##### Texte cité #####

Autre particularité qui marque le mouvement ouvrier : à Marseille, ce n’est pas l’industrie classique de la révolution industrielle, mais une industrie liée au port qui s’appuie sur des matières premières importées et des produits finis exportés par voie maritime. D’où les luttes essentielles des dockers et des marins.
Enfin, ajoutons que le syndicalisme représente, dans la première moitié du XXe siècle, un moyen d’intégration pour les populations d’immigrés économiques. À partir des années trente, l’immigration concerne les républicains espagnols, les antifascistes italiens, donc des gens plus radicalisés. Dans les deux cas, les tensions xénophobes sont fortes mais le mouvement ouvrier réussit à les dépasser.

Exercice périlleux pour un historien : comment expliquez-vous la permanence des luttes sociales à Marseille dans un monde économique bouleversé avec la perte, en quelques décennies, d’un emploi industriel sur cinq et la « délocalisation interne » vers Fos ?

#####

## Tâches à réaliser
1) D'après le texte cité, quelles populations l'immigration concerne-t-elle à partir des années trente ?
2) Reproduisez le passage du texte cité qui va de « Autre particularité qui » jusqu'à « à les dépasser. ».

##### Extrait de données #####

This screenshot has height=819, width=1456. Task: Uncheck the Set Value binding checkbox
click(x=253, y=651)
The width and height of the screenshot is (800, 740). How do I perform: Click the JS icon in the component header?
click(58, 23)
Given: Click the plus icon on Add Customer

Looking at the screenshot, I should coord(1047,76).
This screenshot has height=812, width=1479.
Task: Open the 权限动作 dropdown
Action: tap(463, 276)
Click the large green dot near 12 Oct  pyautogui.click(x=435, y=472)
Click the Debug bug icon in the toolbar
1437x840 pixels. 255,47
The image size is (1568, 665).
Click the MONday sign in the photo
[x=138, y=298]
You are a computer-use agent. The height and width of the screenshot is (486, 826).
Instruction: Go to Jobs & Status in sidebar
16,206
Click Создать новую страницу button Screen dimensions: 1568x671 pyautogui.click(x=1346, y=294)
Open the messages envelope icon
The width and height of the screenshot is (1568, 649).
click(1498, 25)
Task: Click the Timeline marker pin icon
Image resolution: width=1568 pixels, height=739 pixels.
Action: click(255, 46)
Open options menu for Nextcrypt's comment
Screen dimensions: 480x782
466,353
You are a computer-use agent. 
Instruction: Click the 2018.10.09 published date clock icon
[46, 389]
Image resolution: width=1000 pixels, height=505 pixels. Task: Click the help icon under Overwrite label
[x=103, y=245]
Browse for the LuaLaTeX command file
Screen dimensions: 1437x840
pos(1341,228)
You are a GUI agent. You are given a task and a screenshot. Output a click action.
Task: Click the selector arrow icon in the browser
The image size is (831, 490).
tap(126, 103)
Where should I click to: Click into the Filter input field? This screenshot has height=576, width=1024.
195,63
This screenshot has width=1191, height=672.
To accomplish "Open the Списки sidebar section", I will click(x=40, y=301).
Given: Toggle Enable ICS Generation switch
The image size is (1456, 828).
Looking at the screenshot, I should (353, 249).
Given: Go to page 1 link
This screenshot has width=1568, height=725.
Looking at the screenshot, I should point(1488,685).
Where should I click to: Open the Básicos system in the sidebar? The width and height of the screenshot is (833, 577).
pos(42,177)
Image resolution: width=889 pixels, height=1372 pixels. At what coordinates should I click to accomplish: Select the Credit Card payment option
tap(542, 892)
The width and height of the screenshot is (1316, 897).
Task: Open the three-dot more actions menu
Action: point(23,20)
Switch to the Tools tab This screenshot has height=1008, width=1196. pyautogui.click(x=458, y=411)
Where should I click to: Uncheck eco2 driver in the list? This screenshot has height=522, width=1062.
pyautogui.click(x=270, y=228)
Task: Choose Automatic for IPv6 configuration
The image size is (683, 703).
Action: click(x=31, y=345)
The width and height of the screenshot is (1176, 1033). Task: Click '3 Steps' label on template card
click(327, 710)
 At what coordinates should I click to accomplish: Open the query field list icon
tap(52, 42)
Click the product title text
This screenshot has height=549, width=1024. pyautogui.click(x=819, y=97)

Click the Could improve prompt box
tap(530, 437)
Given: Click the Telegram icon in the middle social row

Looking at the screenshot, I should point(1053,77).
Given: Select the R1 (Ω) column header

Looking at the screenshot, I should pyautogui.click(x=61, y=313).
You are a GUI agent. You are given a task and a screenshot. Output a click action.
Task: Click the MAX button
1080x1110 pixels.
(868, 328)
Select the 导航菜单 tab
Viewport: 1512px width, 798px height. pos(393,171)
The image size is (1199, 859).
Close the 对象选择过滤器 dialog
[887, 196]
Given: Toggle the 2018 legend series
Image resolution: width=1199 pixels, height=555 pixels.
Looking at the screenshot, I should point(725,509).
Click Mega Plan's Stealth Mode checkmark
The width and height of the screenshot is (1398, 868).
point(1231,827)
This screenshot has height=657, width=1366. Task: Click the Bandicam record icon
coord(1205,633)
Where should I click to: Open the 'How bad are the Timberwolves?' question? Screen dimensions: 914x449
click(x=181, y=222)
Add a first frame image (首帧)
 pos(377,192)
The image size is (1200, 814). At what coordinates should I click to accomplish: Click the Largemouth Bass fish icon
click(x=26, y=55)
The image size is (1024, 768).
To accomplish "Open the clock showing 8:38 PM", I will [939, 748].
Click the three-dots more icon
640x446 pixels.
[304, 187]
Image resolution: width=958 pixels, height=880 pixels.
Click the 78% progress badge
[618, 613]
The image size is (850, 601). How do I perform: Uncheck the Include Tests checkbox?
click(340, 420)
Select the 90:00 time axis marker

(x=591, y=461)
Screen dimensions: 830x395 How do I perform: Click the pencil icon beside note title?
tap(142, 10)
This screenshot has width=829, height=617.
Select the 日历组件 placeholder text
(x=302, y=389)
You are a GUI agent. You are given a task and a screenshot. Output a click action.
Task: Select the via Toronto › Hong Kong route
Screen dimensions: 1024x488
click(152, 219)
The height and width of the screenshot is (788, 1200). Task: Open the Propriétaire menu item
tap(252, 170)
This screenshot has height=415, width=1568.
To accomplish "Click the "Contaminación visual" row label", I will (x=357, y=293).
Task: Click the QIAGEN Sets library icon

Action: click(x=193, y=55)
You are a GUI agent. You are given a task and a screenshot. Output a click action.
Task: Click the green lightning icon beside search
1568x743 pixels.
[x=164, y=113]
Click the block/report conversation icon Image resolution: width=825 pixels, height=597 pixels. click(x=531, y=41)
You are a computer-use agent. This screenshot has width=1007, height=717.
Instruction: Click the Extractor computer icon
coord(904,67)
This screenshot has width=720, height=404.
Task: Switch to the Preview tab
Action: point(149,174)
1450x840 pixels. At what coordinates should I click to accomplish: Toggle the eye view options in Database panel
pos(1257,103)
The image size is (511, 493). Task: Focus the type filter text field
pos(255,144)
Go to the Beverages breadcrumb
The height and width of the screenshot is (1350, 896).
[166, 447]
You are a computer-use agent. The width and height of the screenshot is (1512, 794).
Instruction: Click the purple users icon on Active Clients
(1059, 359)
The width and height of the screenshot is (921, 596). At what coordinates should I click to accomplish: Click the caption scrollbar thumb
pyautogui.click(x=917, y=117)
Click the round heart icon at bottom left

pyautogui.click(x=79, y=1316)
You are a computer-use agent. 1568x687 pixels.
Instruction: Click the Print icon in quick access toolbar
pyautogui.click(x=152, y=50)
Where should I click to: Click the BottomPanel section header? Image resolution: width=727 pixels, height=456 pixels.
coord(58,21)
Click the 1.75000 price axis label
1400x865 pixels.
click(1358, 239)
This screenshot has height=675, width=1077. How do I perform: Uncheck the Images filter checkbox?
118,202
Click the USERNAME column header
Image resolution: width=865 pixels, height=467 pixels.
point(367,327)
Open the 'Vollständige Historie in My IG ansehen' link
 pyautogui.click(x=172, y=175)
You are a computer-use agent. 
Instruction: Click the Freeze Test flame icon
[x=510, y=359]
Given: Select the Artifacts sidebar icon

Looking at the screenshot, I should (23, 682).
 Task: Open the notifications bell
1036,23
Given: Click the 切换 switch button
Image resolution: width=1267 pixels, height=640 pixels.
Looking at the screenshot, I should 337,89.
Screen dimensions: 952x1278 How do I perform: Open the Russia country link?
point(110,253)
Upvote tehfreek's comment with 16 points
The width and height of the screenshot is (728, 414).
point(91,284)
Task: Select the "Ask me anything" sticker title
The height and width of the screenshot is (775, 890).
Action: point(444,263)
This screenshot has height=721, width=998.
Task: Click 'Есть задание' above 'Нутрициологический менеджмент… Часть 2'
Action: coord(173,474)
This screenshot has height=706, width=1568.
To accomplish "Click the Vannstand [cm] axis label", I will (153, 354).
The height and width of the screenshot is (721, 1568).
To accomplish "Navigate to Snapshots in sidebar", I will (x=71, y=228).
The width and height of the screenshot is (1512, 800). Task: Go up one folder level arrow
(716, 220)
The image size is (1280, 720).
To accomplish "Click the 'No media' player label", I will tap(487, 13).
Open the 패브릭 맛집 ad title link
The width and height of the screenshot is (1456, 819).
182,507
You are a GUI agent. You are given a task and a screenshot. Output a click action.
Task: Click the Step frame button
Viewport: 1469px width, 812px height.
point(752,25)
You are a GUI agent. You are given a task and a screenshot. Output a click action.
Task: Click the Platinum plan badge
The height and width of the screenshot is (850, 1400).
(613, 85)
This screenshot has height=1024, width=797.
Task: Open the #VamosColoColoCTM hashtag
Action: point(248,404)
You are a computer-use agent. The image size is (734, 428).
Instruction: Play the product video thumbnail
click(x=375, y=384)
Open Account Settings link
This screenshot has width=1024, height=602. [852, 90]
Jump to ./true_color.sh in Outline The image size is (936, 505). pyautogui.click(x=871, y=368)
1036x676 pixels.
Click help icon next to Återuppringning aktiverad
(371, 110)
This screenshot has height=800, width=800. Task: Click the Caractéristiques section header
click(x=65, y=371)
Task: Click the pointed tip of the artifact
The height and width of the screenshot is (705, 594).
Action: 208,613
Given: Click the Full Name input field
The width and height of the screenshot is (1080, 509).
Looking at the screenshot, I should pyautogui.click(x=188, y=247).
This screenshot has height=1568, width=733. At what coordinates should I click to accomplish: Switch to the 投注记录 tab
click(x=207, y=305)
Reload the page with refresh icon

#####

## Solutions par tâche
1) Les républicains espagnols et les antifascistes italiens.

2)
Autre particularité qui marque le mouvement ouvrier : à Marseille, ce n’est pas l’industrie classique de la révolution industrielle, mais une industrie liée au port qui s’appuie sur des matières premières importées et des produits finis exportés par voie maritime. D’où les luttes essentielles des dockers et des marins.
Enfin, ajoutons que le syndicalisme représente, dans la première moitié du XXe siècle, un moyen d’intégration pour les populations d’immigrés économiques. À partir des années trente, l’immigration concerne les républicains espagnols, les antifascistes italiens, donc des gens plus radicalisés. Dans les deux cas, les tensions xénophobes sont fortes mais le mouvement ouvrier réussit à les dépasser.